Keep in mind that your credit scores can impact joint decisions like securing a mortgage or financing a car. Collaborating on improving credit can strengthen your financial position as a couple.
Consider pulling your credit reports together and reviewing them for accuracy. Transparency about debts and financial obligations is crucial. If one partner has significant debt, create a repayment plan together. Tackling these challenges as a team will build trust and set the stage for a financially stable future.
Life Insurance
Get life insurance sooner rather than later. Waiting means you’re another year older and thus more expensive to insure. Or worse, you delay only to find you no longer qualify for coverage due to recent changes in your health.
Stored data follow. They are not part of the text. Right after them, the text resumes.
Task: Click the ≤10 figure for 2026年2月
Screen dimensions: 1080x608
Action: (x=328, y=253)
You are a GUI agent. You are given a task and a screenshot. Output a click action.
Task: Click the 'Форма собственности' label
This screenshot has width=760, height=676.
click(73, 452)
Life insurance is especially important if you plan to have children or share significant financial responsibilities like a mortgage.
Discuss the types of life insurance policies available, such as term life and whole life, to determine what best suits your needs. Ensure that the coverage amount is sufficient to replace lost income, pay off debts, and provide for any dependents. Regularly review your policy as your circumstances change, such as having children or buying a home.
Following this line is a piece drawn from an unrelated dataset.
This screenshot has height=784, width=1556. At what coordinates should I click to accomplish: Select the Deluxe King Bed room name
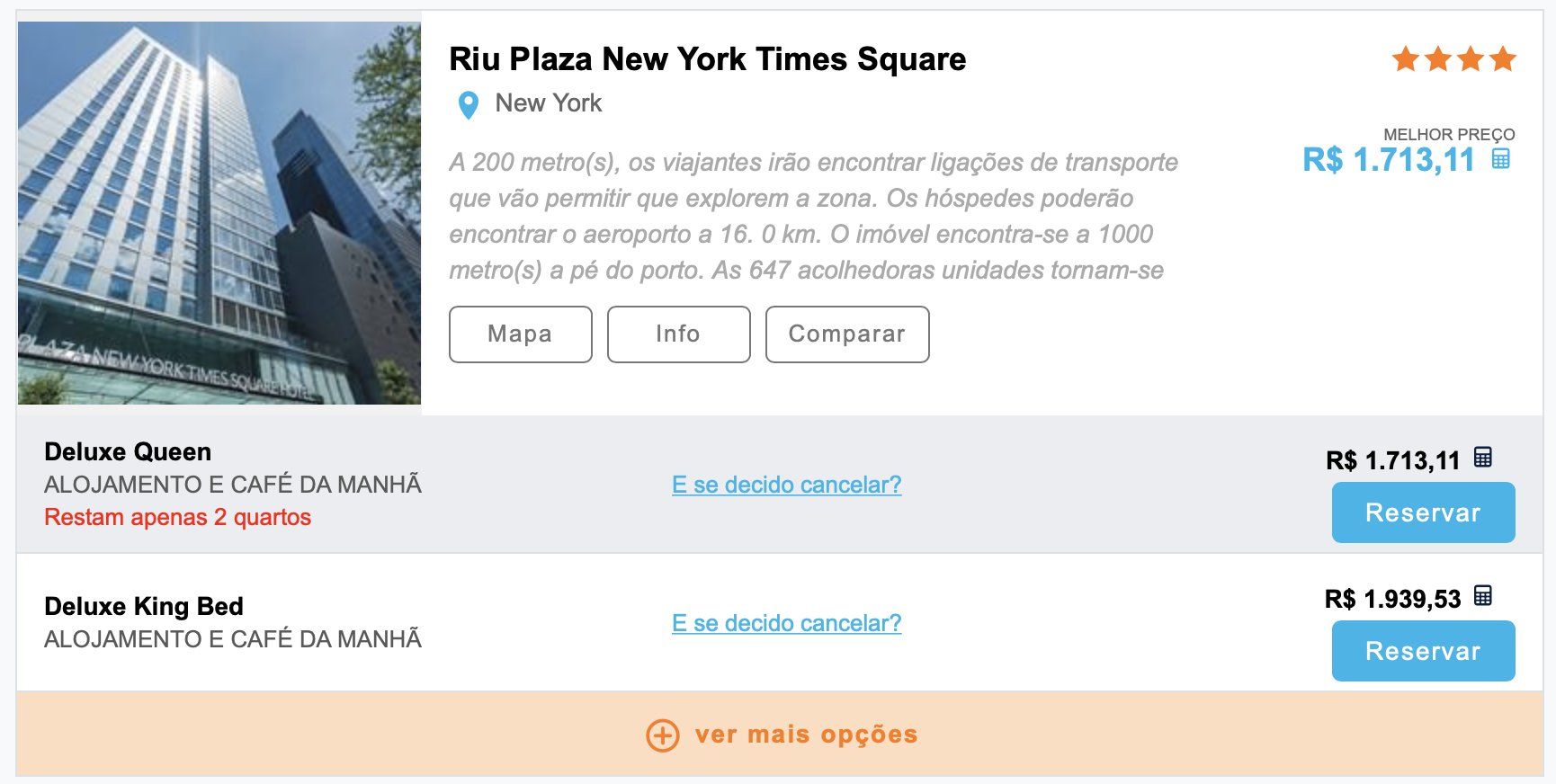point(144,606)
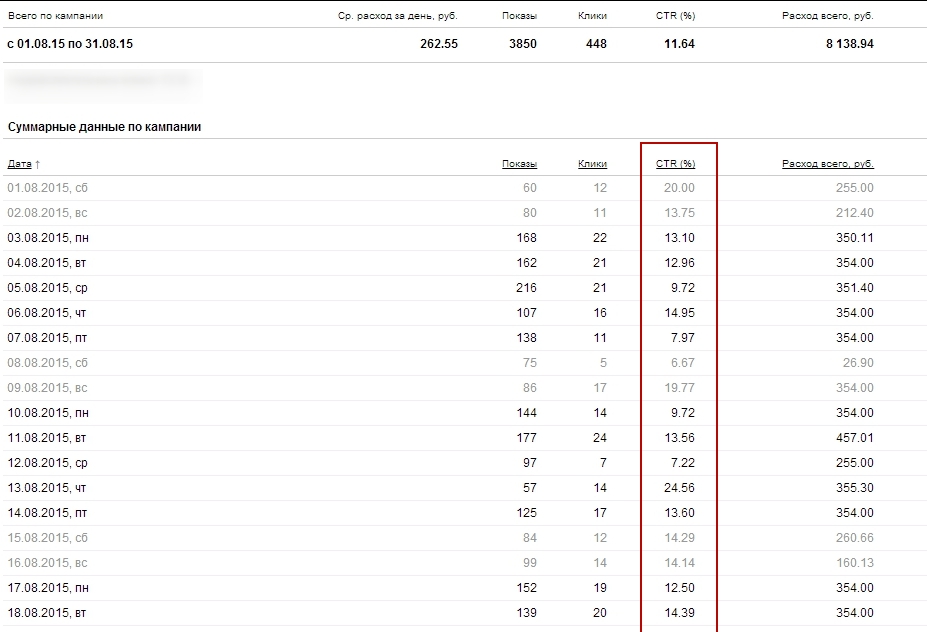Click total spend value 8 138.94
This screenshot has height=632, width=927.
click(850, 44)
Communication: The Foundation of Financial Success
Open and honest communication about finances is the cornerstone of a successful marriage. Schedule regular money talks to review your budget, track progress toward financial goals, and address any concerns. These conversations don’t have to be formal; they can be casual check-ins over dinner or during a weekend walk.
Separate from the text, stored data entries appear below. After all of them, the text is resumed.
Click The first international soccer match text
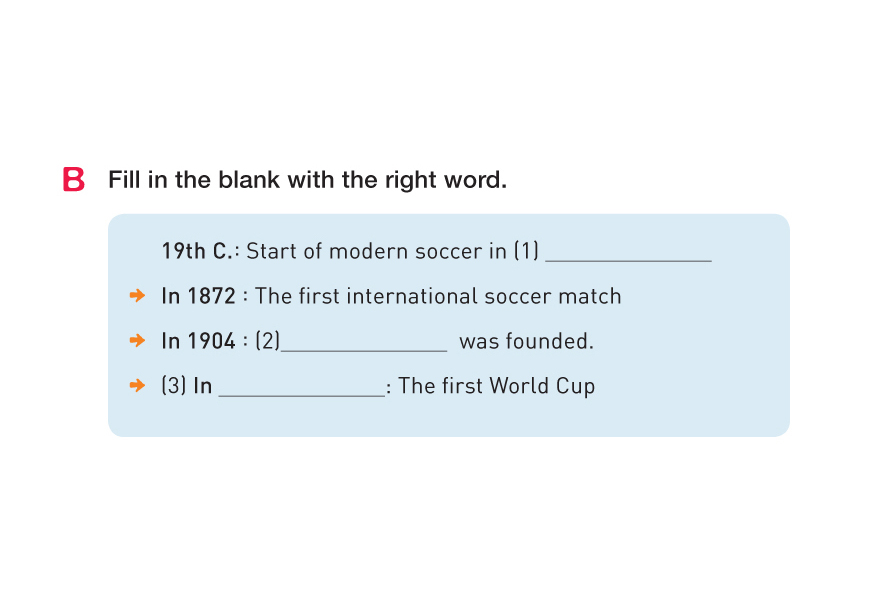The height and width of the screenshot is (612, 873). coord(438,296)
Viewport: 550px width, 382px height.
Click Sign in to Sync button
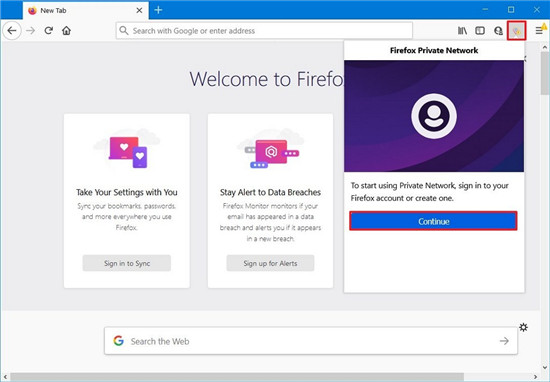tap(127, 263)
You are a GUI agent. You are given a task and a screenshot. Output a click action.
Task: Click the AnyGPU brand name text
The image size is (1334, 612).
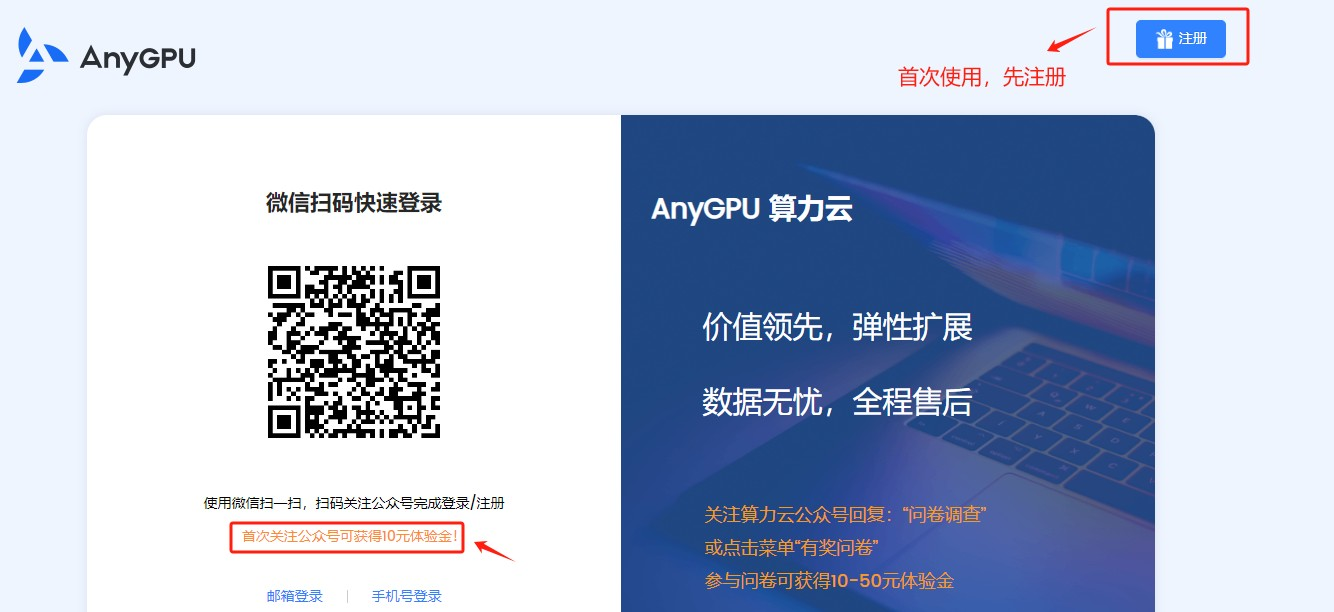(137, 59)
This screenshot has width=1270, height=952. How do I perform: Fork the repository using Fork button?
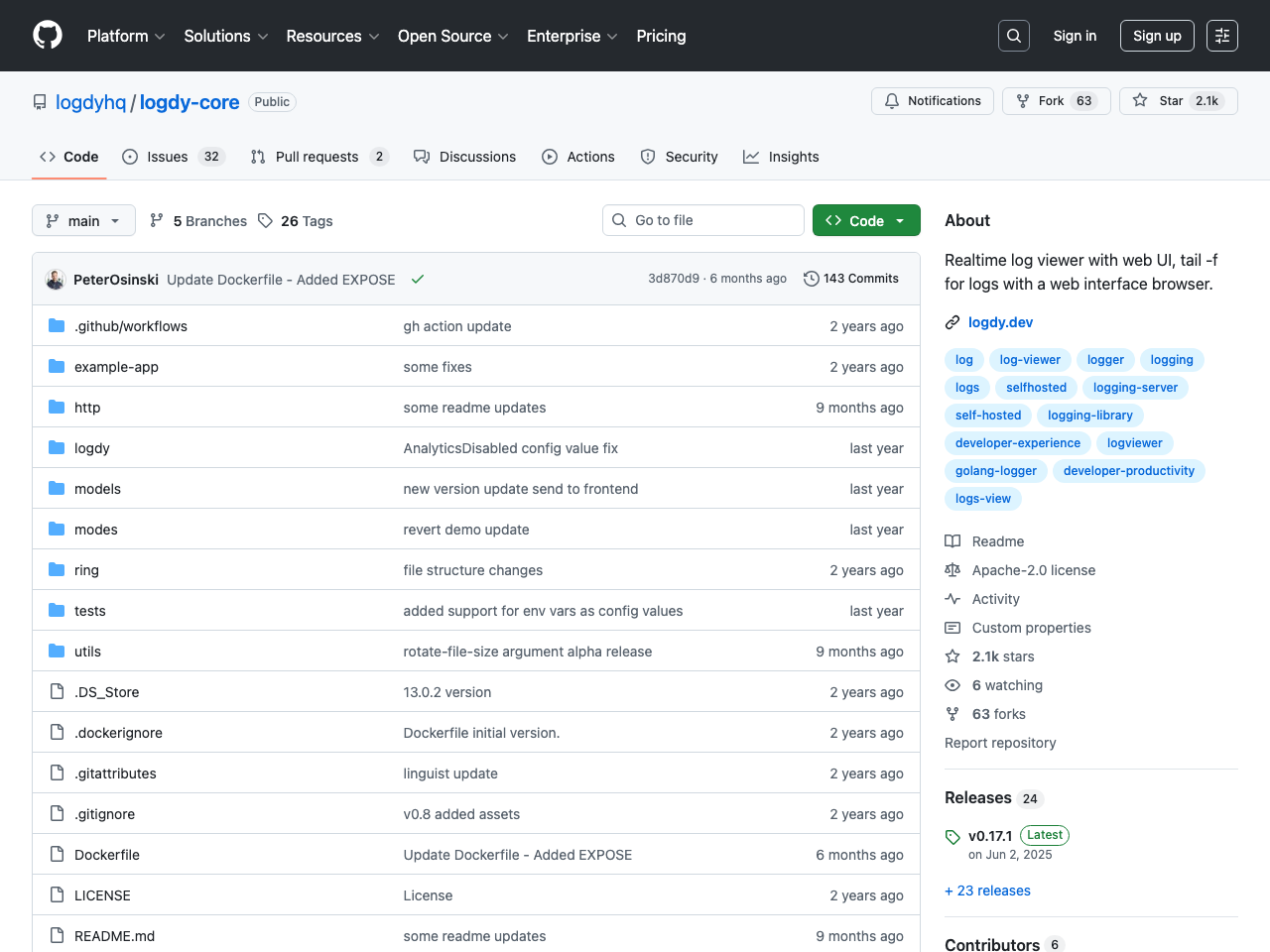coord(1056,101)
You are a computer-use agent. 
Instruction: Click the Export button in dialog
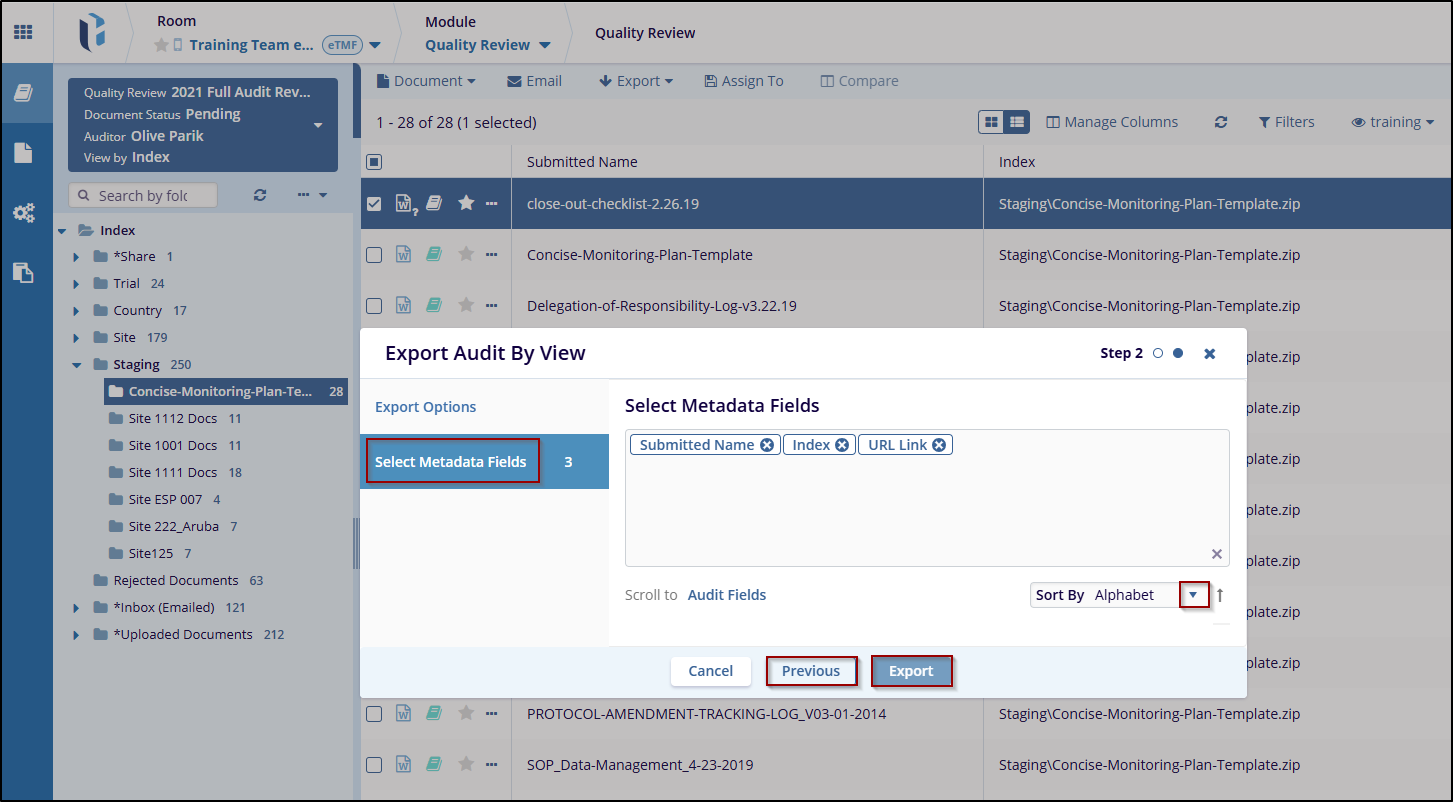pyautogui.click(x=911, y=671)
Discuss your financial values and priorities. What’s most important to each of you? Travel, homeownership, starting a family, or building a business? Understanding each other’s motivations will help you make decisions that align with your shared vision for the future.
Financial Planning For Major Milestones
Marriage often marks the beginning of planning for significant life milestones, such as buying a home, starting a family, or pursuing higher education. Each of these goals requires careful financial planning.
Start by creating a roadmap for achieving these milestones. Break them down into manageable steps and assign timelines. For example, if you’re saving for a down payment on a house, determine how much you need to save each month to reach your goal within your desired timeframe
Building a Financial Safety Net
Life is unpredictable, and having a financial safety net can provide peace of mind. Aim to build an emergency fund that covers three to six months of living expenses. This fund can help you navigate unexpected challenges, such as job loss or medical emergencies, without derailing your financial plans.
Celebrating Financial Wins
Don’t forget to celebrate your financial successes along the way. Whether it’s paying off a credit card, reaching a savings milestone, or sticking to your budget for a full year, take the time to acknowledge your achievements. Celebrating together reinforces positive financial habits and keeps you motivated.
Financial Tips For Newlyweds: Final Thoughts
Enjoy every minute of your marriage adventure, but don’t forget the financials. You’re not just getting married; you’re merging your businesses. Financial tips for newlyweds are common so take them with a grain of salt. However, addressing finances thoughtfully and proactively, you can build a strong foundation for a lifetime of love and prosperity.